Thesis (Dr. med.) - Exome sequencing in hereditary nephropathies - Supplementary Table

Supplementary Table for the thesis (Dr. med.) "Exome sequencing in hereditary nephropathies" by Korbinian Maria Riedhammer, Institute of Human Genetics, Klinikum rechts der Isar, Technical University of Munich, Munich, Germany. The aim of this thesis is to evaluate the application of ES in hereditary kidney disease in a cohort of 260 phenotypically well-ascertained index cases featuring children, adolescents, and adults. Each index case had either a phenotype in accordance with/the clinical tentative diagnosis of a specific hereditary nephropathy or had renal disease and fulfilled specific criteria such as positive family history or syndromic disease pointing towards a hereditary nephropathy.

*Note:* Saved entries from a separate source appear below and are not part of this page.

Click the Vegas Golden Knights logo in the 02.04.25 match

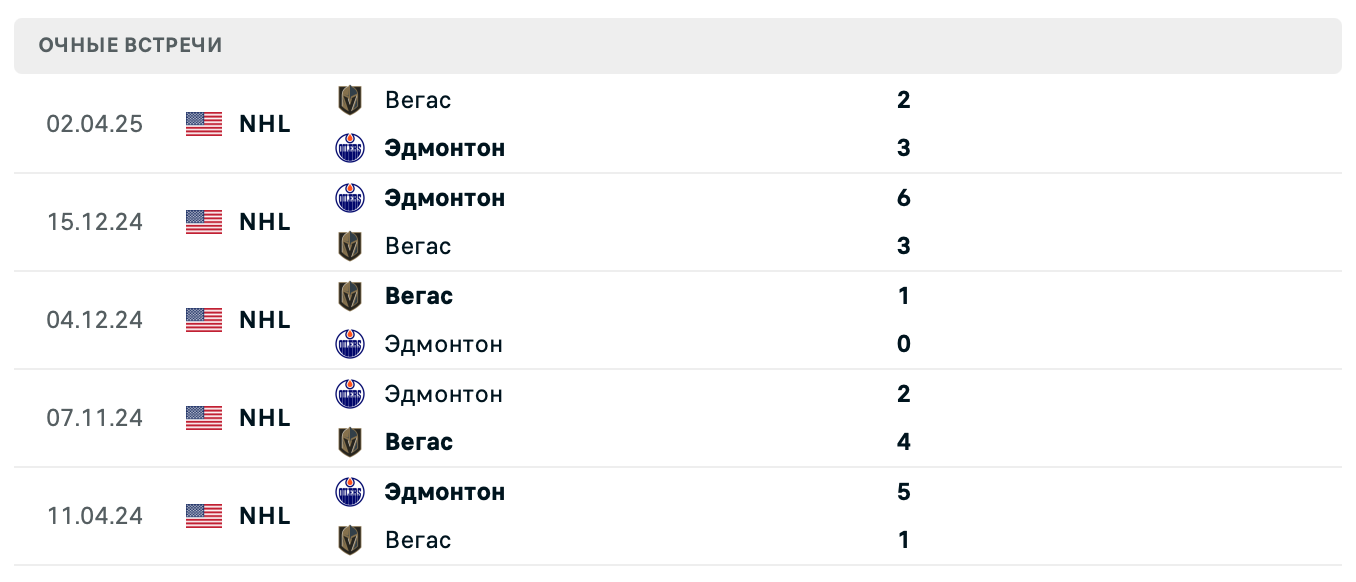tap(350, 100)
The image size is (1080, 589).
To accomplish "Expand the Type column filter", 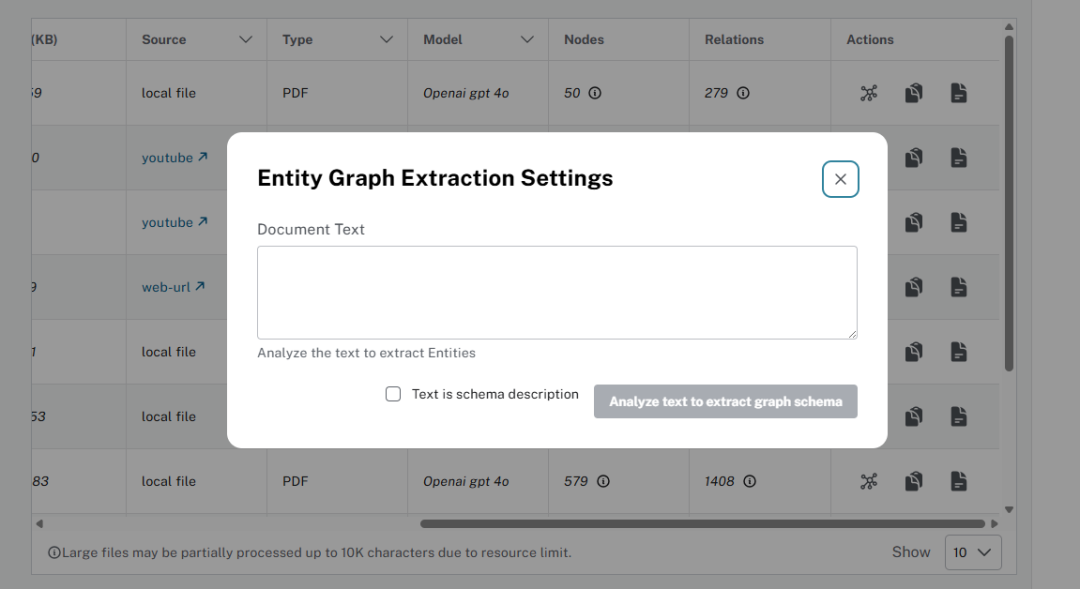I will [x=387, y=40].
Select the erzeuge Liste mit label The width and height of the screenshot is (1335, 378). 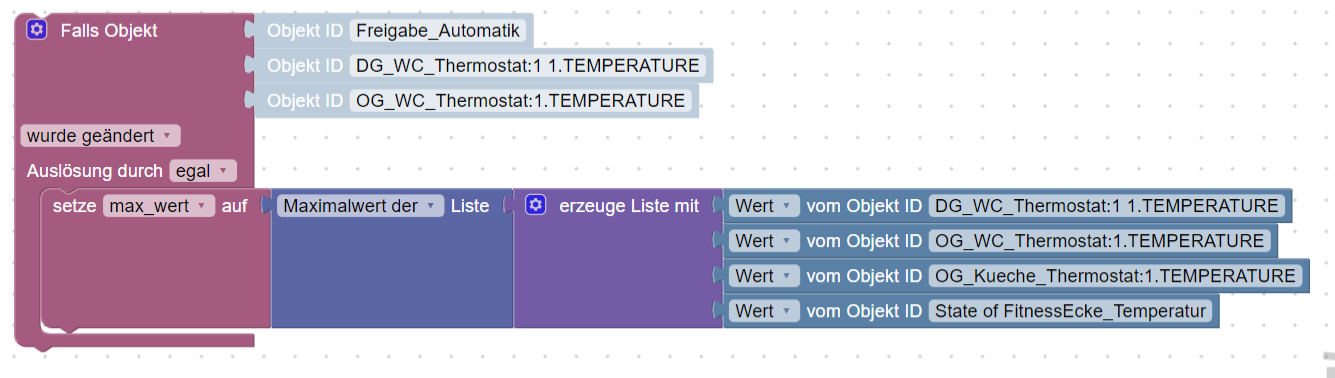tap(629, 206)
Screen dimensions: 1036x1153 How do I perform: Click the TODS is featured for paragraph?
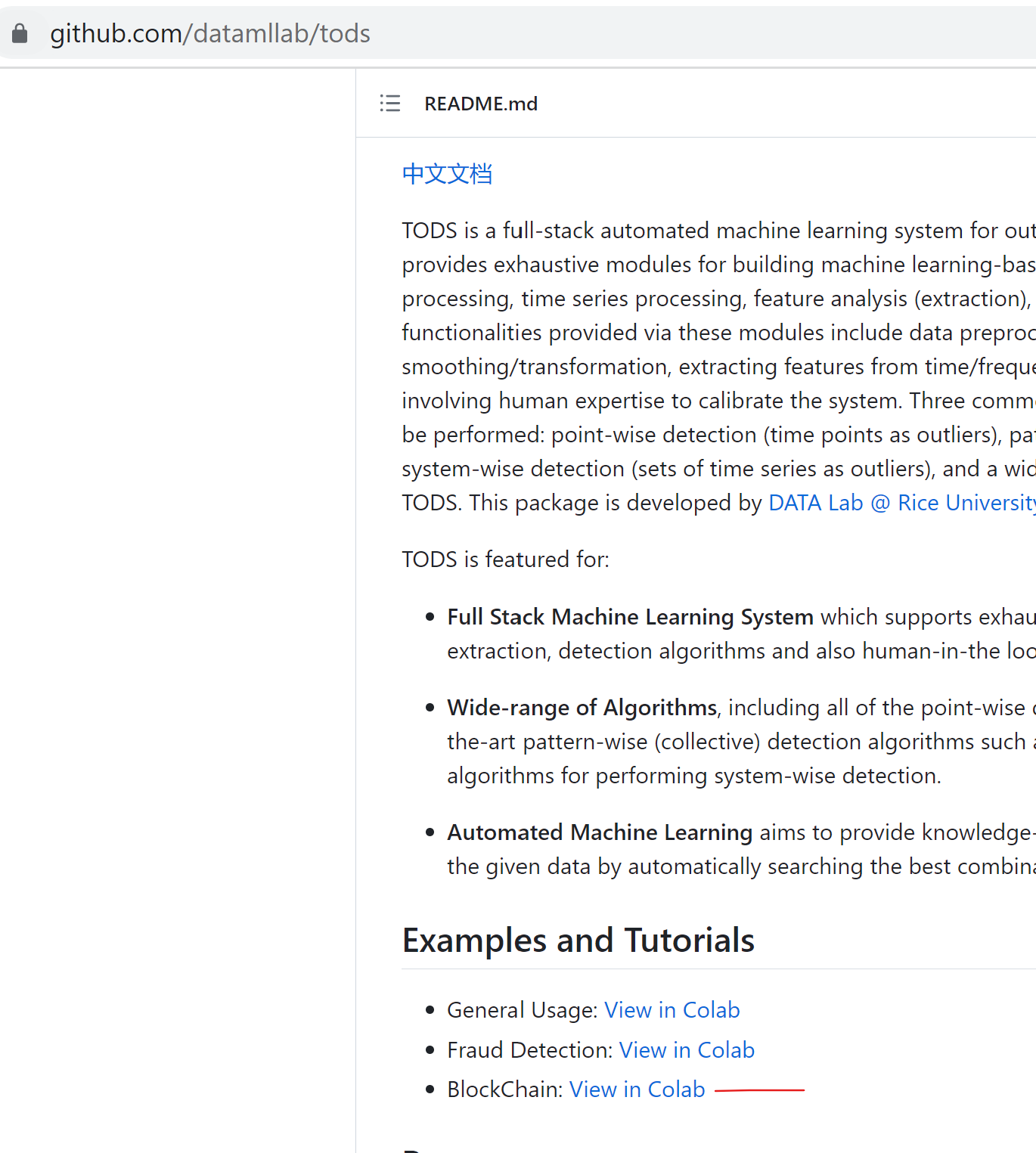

Furthermore, this thesis intends to delineate the utility of ES in uncovering phenocopies in hereditary nephropathies and prioritizing novel disease-associated genes and to improve clinical decision-making in patients with a presumed hereditary nephropathy. The Supplementary Table features phenotypic and genotypic information on all 260 index cases included in this thesis with applied inclusion criteria and also information on all excluded cases of a larger ES cohort (called "NephroGen") of the Institute of Human Genetics Klinikum rechts der Isar, Technical University of Munich, Munich, Germany.